[Stored items]

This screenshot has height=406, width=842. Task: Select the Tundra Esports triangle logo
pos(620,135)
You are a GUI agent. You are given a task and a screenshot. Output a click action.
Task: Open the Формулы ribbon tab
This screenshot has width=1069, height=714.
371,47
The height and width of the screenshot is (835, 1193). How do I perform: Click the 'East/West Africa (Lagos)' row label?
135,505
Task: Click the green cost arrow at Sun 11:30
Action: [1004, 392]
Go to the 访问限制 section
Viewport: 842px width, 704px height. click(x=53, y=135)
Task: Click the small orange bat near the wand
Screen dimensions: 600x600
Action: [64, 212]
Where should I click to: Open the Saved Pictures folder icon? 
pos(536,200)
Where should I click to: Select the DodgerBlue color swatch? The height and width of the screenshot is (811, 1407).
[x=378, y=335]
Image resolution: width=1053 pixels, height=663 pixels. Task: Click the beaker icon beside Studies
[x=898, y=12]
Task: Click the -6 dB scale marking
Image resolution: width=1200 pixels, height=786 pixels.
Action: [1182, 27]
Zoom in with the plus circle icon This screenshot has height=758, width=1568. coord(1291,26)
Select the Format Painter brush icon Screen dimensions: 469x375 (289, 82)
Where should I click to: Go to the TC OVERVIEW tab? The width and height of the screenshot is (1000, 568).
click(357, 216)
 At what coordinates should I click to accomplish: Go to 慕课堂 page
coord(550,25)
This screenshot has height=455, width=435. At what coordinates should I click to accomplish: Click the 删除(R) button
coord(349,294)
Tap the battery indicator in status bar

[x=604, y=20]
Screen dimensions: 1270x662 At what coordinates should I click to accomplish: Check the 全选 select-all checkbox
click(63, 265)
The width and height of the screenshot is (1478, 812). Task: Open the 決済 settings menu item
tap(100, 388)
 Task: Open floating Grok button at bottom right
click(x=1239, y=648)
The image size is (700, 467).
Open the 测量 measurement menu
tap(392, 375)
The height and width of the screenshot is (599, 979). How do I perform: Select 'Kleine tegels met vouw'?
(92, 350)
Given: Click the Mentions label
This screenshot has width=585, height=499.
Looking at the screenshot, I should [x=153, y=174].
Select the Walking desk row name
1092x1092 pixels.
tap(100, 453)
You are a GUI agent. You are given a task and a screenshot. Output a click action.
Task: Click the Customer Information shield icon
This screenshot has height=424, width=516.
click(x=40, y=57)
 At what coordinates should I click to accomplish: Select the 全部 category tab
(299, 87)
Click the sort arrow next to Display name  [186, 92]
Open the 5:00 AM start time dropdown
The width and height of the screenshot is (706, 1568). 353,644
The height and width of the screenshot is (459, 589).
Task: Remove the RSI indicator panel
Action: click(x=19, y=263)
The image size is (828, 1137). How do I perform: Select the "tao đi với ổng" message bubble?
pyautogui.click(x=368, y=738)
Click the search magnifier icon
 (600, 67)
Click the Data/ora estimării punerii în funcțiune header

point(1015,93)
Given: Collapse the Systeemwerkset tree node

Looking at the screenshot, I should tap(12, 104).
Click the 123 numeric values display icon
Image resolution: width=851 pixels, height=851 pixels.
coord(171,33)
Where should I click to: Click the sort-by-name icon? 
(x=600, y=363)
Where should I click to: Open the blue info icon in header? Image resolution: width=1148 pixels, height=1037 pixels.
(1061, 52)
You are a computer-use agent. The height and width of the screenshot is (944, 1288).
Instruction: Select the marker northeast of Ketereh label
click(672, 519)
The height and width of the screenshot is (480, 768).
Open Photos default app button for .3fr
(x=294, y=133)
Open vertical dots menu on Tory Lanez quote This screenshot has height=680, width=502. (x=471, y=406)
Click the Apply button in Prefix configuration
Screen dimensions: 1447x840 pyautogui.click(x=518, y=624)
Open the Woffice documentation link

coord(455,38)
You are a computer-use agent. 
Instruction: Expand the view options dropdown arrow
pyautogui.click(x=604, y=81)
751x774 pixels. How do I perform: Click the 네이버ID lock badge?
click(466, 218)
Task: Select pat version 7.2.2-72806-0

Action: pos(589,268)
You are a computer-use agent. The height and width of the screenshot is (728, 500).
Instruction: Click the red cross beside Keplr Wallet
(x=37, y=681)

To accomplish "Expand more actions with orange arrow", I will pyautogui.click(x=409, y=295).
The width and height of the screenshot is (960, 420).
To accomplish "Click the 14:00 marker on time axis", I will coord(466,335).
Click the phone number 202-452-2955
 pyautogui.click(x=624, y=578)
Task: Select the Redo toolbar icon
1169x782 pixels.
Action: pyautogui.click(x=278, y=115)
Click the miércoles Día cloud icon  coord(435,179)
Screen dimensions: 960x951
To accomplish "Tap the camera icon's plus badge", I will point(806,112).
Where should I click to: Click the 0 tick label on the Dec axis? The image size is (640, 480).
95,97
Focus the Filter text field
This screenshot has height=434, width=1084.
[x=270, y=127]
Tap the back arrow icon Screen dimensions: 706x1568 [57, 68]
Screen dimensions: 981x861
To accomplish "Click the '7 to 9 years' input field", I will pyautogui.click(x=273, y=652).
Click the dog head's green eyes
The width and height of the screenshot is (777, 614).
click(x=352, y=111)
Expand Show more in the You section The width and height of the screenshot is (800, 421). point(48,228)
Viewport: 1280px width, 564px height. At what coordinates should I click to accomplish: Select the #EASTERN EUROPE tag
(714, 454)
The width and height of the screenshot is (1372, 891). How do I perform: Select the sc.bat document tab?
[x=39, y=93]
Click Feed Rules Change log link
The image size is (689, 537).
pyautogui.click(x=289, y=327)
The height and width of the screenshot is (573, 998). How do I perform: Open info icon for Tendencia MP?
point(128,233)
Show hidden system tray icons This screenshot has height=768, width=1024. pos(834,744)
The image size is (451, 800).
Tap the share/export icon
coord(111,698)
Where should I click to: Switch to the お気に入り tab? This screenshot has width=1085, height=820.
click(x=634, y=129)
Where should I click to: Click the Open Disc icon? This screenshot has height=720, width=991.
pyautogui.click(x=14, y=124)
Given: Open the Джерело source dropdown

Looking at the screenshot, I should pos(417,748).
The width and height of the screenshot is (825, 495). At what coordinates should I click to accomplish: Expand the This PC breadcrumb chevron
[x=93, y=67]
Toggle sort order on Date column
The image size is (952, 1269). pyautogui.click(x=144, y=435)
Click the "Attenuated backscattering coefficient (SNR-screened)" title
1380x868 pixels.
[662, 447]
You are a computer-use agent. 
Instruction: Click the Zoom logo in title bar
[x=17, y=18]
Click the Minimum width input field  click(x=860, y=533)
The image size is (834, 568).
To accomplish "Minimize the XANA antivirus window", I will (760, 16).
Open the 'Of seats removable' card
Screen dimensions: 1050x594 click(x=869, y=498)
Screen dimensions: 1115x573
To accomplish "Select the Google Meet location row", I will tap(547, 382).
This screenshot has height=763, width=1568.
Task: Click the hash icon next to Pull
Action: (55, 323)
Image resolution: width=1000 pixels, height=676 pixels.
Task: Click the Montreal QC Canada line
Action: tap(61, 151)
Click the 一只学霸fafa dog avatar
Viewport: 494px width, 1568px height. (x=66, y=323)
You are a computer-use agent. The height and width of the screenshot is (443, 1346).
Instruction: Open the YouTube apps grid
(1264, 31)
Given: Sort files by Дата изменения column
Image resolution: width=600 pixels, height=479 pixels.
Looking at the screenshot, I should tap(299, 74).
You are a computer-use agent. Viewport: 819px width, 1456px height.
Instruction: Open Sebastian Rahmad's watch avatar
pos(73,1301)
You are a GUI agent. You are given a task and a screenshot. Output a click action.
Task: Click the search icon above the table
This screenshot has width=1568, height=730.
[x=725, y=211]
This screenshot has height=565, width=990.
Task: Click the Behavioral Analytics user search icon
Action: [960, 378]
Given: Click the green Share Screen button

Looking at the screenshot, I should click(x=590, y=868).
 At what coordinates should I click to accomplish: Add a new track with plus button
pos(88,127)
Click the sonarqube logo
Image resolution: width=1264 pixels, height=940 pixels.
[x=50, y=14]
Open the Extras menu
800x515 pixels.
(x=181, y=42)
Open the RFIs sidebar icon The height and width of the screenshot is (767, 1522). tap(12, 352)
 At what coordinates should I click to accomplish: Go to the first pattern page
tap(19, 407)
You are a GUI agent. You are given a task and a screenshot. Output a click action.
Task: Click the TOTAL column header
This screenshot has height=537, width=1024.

--- Exercise instructions ---
In the records above, collect each line with "computer".

--- Written solution ---
You are a computer-use agent. The height and width of the screenshot is (944, 1288).
You are a computer-use agent. 
You are a computer-use agent. The height and width of the screenshot is (728, 500).
You are a computer-use agent. 
You are a computer-use agent. The height and width of the screenshot is (443, 1346).
You are a computer-use agent. Viewport: 819px width, 1456px height.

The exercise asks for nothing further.